Tuesday, August 10, 2004

Remember poor Mary Ann Knowles?
She was the woman about whom John Kerry said,

What does it mean when Mary Ann Knowles, a woman with breast cancer I met in New Hampshire, had to keep working day after day right through her chemotherapy, no matter how sick she felt, because she was terrified of losing her family's health insurance.
Problem is,
Mary Ann Knowles did not have to work through her chemotherapy for fear of losing her health insurance. Employed by Elderhostel, the Boston-based non-profit travel organization for people 55 and older, Mary Ann had 26 weeks of paid disability at her disposal. More was available for a long-term illness. She did not have to work through her chemotherapy. She chose to.

Knowles would have lost some income had she taken the disability leave, said her husband, who is unemployed. But she would not have lost her health insurance, as Kerry has repeatedly misstated.
Hat tip: Shawn La Barber

by Donald Sensing, 8:04 PM
 
Kathianne said:
Well not exactly left per se, but overall, more libertarian than GOP:

http://www.donaldsensing.com/2004/08/remember-poor-mary-ann-knowles.html

How is this libertarian? It is just saying that kerry was lying/not telling the complete truth about some lady and her health care. A libertarian response would be something along the lines of...

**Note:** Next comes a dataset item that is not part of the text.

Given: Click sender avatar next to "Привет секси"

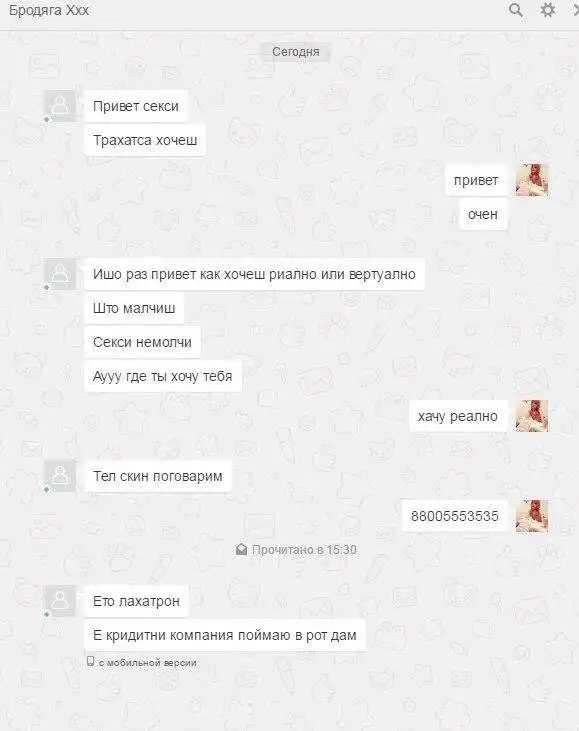Looking at the screenshot, I should (x=60, y=106).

'Government regulations granting tax credits to health insurance provided by employers but not bought privately as well as regulations requiring insurance companies to pick up customers regardless of existing conditions has led to a severe shortage of private affordable non employee health insurance. Government needs to stop overburdening the health care system with regulation upon regulation. We need to return to about 50 years ago when there was relatively little health care regulation and people could afford care.